Exercise details: Please repeat exactly the lines below from the one containing "Task: Select the Products navigation item" down to the one containing "Screen dimensions: 1568x700", both included, and nothing else.

::::

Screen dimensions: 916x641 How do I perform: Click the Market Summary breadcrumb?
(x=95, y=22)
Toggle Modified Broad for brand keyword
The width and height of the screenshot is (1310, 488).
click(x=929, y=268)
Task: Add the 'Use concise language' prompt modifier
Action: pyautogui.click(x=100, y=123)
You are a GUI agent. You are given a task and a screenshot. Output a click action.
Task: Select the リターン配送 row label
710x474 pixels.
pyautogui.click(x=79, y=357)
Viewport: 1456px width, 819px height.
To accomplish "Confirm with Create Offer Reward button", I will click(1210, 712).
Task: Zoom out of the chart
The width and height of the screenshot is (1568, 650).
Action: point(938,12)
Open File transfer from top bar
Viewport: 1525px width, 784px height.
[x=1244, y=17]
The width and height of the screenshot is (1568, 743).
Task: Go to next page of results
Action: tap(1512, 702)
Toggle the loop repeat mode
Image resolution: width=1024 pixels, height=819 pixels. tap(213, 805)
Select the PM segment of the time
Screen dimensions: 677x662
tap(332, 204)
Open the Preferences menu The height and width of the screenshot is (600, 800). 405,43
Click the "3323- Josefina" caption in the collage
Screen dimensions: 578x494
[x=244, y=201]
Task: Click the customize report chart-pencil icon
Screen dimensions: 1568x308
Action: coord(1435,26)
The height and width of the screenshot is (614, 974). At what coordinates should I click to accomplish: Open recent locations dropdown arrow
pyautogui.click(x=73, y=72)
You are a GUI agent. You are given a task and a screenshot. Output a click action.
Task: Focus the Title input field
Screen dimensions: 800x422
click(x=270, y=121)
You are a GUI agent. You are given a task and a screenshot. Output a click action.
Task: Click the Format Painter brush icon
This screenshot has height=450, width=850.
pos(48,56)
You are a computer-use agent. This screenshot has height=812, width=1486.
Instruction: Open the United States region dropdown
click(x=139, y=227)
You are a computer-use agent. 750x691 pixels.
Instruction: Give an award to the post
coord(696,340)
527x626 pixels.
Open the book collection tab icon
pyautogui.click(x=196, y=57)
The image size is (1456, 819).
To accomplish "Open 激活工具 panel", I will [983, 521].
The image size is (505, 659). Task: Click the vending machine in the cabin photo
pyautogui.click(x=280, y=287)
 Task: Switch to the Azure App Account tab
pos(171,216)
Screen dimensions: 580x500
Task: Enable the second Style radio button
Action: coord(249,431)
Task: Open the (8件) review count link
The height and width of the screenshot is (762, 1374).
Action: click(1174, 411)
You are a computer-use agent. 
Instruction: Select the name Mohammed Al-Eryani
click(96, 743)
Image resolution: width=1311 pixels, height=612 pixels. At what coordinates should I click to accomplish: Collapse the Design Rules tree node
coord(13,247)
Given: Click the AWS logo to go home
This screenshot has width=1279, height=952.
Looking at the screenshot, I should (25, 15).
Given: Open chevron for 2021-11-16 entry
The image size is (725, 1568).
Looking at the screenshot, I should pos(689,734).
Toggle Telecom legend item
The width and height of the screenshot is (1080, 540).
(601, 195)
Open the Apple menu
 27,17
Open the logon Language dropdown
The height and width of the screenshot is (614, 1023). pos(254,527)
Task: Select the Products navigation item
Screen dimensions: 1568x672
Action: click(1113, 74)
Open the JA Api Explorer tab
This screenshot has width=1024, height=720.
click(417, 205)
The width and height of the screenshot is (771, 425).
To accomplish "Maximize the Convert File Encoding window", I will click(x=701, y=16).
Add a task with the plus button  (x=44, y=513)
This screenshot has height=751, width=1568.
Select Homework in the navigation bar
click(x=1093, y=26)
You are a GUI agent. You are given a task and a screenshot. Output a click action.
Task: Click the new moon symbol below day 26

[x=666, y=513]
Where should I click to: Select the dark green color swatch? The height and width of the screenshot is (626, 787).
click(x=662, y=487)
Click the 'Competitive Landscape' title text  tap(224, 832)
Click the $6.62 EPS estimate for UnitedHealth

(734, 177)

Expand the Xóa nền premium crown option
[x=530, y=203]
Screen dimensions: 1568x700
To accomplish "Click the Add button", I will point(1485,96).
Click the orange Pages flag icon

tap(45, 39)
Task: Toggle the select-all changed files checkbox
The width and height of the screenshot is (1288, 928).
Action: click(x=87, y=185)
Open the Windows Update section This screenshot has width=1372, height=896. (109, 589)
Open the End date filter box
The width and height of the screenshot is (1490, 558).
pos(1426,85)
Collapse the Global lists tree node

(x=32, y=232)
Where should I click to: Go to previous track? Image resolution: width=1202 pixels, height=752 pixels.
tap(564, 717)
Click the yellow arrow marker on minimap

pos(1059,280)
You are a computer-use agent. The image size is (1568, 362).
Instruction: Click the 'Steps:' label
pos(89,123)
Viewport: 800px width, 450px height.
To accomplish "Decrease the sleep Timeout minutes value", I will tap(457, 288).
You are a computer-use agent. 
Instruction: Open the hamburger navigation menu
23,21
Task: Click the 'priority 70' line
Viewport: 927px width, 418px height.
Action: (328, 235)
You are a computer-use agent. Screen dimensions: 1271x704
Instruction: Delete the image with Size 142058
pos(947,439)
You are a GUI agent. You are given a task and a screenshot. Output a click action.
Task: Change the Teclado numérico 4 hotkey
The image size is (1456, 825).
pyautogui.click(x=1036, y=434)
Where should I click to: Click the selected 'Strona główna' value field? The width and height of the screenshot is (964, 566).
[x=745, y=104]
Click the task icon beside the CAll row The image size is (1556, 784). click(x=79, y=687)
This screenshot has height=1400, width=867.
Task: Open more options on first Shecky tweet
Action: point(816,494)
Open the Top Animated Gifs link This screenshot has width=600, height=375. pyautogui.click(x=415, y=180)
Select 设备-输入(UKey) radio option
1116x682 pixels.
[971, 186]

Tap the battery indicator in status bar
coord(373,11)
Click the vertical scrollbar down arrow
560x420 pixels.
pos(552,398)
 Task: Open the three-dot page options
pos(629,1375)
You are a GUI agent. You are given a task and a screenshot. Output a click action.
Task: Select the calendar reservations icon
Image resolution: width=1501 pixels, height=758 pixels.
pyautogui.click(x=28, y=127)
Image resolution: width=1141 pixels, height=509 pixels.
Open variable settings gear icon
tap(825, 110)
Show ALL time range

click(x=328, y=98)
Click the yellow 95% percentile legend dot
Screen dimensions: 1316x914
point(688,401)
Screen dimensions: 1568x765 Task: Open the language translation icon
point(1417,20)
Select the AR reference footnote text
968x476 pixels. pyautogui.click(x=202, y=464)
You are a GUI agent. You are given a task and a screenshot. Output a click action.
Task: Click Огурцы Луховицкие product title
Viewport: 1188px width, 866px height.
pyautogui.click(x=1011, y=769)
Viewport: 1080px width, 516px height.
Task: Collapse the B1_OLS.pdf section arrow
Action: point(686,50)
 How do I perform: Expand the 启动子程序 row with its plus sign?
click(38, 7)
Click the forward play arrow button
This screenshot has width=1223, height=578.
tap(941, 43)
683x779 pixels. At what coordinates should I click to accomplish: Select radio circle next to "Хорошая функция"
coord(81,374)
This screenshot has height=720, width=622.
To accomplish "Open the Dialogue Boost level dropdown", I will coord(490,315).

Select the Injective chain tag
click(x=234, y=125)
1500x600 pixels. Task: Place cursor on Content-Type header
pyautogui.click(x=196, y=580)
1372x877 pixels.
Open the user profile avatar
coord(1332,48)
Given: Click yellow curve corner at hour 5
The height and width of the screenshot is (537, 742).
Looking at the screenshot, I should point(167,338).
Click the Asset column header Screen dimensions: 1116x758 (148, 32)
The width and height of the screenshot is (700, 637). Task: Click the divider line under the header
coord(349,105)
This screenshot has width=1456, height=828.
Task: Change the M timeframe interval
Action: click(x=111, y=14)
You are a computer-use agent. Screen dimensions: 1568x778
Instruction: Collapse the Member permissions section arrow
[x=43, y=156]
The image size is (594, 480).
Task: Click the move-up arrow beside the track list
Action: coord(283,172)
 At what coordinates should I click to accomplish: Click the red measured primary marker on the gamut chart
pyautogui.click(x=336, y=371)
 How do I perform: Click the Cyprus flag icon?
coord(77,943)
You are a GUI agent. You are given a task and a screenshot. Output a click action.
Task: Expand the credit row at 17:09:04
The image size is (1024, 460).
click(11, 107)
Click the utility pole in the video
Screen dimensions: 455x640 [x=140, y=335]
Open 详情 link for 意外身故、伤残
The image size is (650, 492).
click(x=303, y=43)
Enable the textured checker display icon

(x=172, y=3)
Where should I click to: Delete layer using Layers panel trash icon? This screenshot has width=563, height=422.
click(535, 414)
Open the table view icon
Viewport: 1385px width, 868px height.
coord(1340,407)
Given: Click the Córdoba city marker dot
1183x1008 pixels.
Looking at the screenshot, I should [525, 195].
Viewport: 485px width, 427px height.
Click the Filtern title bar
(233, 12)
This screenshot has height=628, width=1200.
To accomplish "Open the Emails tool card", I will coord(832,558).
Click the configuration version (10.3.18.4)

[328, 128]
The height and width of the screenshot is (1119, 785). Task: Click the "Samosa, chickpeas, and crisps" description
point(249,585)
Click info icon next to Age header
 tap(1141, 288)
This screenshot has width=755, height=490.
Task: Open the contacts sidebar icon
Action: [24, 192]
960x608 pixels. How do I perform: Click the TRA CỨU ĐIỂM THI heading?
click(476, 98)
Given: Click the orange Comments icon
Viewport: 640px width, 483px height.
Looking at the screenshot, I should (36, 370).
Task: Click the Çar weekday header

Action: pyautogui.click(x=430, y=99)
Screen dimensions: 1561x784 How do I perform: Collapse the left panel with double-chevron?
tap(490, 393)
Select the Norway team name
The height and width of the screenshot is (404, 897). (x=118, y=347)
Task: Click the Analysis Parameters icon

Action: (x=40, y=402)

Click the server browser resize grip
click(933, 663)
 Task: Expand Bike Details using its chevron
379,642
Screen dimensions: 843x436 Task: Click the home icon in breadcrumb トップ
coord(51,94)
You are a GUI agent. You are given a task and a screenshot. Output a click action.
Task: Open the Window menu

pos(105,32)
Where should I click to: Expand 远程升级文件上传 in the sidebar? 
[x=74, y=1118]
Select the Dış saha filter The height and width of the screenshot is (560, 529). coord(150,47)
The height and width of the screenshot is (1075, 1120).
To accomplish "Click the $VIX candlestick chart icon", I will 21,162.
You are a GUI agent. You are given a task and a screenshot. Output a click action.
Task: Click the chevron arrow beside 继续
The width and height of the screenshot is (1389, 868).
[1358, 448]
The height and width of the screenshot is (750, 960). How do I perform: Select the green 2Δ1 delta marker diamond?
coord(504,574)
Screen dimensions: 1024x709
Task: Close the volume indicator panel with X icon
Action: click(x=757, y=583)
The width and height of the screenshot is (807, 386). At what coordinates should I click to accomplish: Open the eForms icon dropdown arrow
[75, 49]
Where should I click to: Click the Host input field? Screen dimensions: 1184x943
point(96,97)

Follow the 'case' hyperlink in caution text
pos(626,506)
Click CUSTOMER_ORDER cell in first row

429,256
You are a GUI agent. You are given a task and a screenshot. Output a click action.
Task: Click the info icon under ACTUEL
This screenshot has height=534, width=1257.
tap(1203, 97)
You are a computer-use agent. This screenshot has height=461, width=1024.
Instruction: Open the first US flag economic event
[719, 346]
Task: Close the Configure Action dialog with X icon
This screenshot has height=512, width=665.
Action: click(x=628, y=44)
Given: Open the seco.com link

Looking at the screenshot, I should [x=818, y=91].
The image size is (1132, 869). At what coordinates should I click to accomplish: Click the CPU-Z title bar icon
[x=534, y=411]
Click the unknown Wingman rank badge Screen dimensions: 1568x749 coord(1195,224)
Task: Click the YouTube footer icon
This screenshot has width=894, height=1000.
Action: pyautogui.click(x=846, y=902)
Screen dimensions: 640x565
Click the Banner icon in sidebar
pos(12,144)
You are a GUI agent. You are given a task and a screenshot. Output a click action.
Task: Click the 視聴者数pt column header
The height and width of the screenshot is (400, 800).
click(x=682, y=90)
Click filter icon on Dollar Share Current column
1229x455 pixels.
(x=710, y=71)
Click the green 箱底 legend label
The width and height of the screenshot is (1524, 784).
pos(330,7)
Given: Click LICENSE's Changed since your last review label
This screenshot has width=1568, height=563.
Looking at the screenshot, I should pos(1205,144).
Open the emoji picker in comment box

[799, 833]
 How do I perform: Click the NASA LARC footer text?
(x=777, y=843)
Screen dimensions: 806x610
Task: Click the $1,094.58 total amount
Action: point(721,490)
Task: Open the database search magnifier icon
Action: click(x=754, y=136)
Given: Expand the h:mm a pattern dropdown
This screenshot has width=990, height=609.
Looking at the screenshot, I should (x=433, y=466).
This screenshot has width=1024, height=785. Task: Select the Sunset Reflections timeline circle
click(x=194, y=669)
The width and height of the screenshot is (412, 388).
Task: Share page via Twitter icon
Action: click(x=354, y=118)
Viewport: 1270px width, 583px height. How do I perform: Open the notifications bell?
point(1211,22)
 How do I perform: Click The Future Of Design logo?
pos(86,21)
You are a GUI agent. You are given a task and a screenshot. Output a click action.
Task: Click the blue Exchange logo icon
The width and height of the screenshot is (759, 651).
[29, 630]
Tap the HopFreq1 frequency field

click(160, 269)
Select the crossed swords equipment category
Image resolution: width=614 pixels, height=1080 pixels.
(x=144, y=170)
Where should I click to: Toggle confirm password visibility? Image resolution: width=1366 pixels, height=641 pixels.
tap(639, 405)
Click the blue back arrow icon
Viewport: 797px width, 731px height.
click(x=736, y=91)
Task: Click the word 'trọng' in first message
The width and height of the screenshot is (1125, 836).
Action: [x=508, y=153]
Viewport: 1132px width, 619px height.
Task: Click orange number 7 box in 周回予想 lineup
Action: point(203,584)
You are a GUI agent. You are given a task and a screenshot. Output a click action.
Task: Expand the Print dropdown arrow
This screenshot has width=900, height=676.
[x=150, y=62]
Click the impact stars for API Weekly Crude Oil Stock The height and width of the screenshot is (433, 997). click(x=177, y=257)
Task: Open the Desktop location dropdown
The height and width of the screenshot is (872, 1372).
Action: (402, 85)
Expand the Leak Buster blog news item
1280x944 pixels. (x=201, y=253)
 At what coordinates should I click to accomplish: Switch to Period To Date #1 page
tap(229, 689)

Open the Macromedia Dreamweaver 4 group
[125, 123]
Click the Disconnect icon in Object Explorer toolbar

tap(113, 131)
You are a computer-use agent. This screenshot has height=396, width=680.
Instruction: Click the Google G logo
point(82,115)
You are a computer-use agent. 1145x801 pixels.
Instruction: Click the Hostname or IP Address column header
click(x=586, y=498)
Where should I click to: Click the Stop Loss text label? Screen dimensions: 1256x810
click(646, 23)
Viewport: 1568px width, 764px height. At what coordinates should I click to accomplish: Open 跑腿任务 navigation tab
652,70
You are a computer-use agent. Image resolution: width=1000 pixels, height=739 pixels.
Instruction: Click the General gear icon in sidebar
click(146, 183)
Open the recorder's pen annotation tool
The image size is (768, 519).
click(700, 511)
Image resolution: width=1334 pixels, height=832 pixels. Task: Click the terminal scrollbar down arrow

::::

Completed exercise:
Task: Select the Products navigation item
Screen dimensions: 1568x672
Action: click(1113, 74)
Open the JA Api Explorer tab
This screenshot has width=1024, height=720.
click(417, 205)
The width and height of the screenshot is (771, 425).
To accomplish "Maximize the Convert File Encoding window", I will click(x=701, y=16).
Add a task with the plus button  (x=44, y=513)
This screenshot has height=751, width=1568.
Select Homework in the navigation bar
click(x=1093, y=26)
You are a GUI agent. You are given a task and a screenshot. Output a click action.
Task: Click the new moon symbol below day 26

[x=666, y=513]
Where should I click to: Select the dark green color swatch? The height and width of the screenshot is (626, 787).
click(x=662, y=487)
Click the 'Competitive Landscape' title text  tap(224, 832)
Click the $6.62 EPS estimate for UnitedHealth

(734, 177)

Expand the Xóa nền premium crown option
[x=530, y=203]
Screen dimensions: 1568x700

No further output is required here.